Uno de los riesgos que más va a inquietar a la población es la del
entierro de los cadáveres. En los grandes nucleos urbanos lo usual
era enterrar a los muertos intramuros, generalmente en los recintos
sagrados de las parroquias, hospitales y conventos. Las sepulturas
las podíamos encontrar en las criptas o bóvedas subterraneas, en
los nichos de los muros y en el piso de las naves. Existía un
criterio de jerarquía que reproducía el orden social estamental de
los vivos, así pues los más privilegiados se situaban debajo del
altar y en la nave principal o en ostentosos panteones particulares
situados en las pequeñas capillas laterales. A medida que se
aumentaba la distancia con respecto al altar mayor la categoría
social de los sepultados iba decreciendo. En cuanto a las ventajas
aludidas a estas prácticas podemos citar las que afirmaban que así
los muertos podían participar de todas las oraciones y sufragios,
además los cuerpos que se encontraban dentro de las iglesias estaban
resguardados de la rabia del demonio. En el exterior, los claustros,
patios y plazuelas de las iglesías servían de campo santo para la
gente sencilla.
En momentos de gran mortalidad por pestilencia lo que se hacía era
abrir en los lugares extramuros grandes fosas comunes y anónimas con
el objetivo de que los cadaveres no se amontonaran en las viviendas
con las consecuencias negativas que esto podía provocar. Los
cadaveres se enterraban con cal.
Por lo que respecta a Francia, la práctica de inhumar en iglesias
comenzó a ser criticada a finales del siglo XVII considerándola una
vanidad mundana. Pronto se van a añadir otros motivos como la
saturación de tumbas y los problemas higiénicos. Este proceso en
España se produjo de forma más tardía.
Urgía por tanto sacar los cementerios de las ciudades y disciplinar
la práctica inhumatoria. Con respecto a esto último los médicos
españoles solicitaron que se ordenara el espacio de la inhumación.
Van a surgir por tanto una serie de dictados a seguir por parte de
los enterradores para que las condiciones de las inhumaciones fueran
lo más higiénicas posibles. Con las órdenes reales de Carlos II,
de 3 de Abril de 1787 se daban las disposiciones sobre el
enterramiento en cementerios construidos fuera de las poblaciones.

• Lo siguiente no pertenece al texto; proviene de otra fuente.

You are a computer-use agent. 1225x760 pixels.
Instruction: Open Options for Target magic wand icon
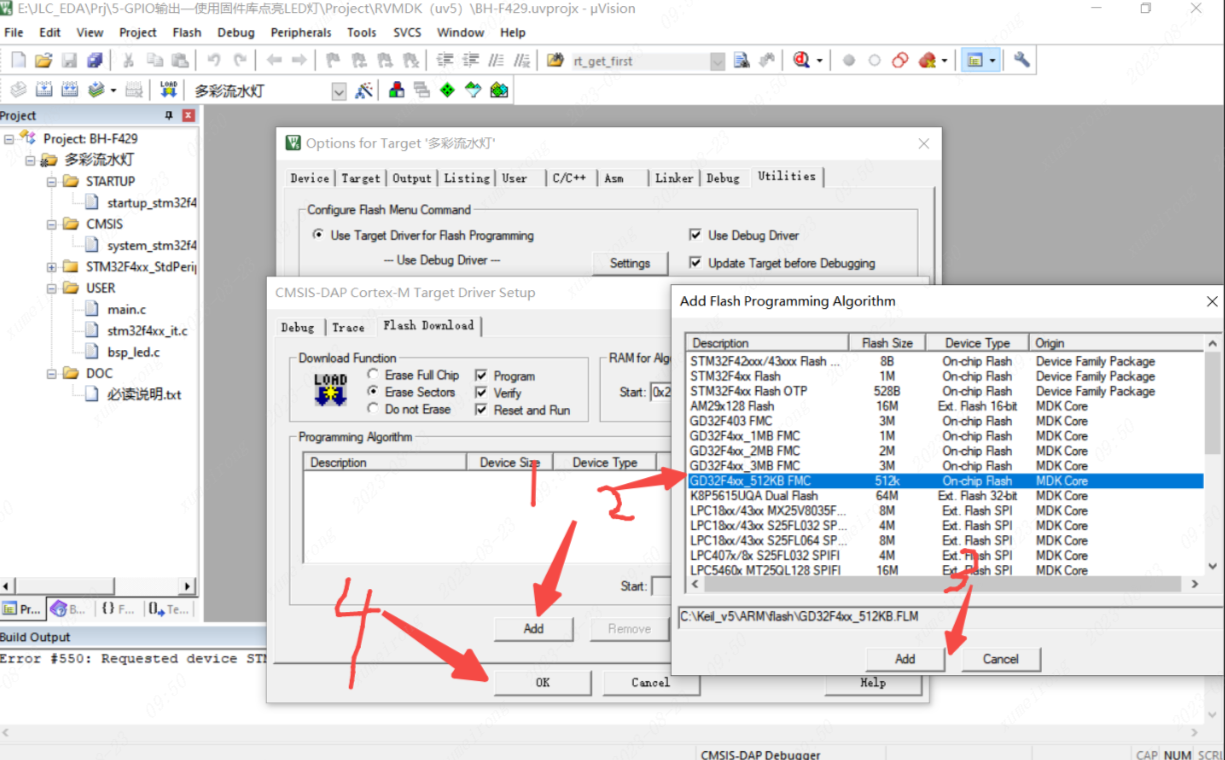[364, 91]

Durante los primeros años resultó poco frecuente el cumplimiento de
las órdenes reales por los distintos intereses respecto al
enterramiento de los cadaveres.
Finalmente se generalizó la construcción de este nuevo tipo de
cementerios con la llegada de los nuevos contagios por fiebre
amarilla a partir de 1800 y por el debilitamiento económico y
político de la Iglesia provocado por las desamortizaciones.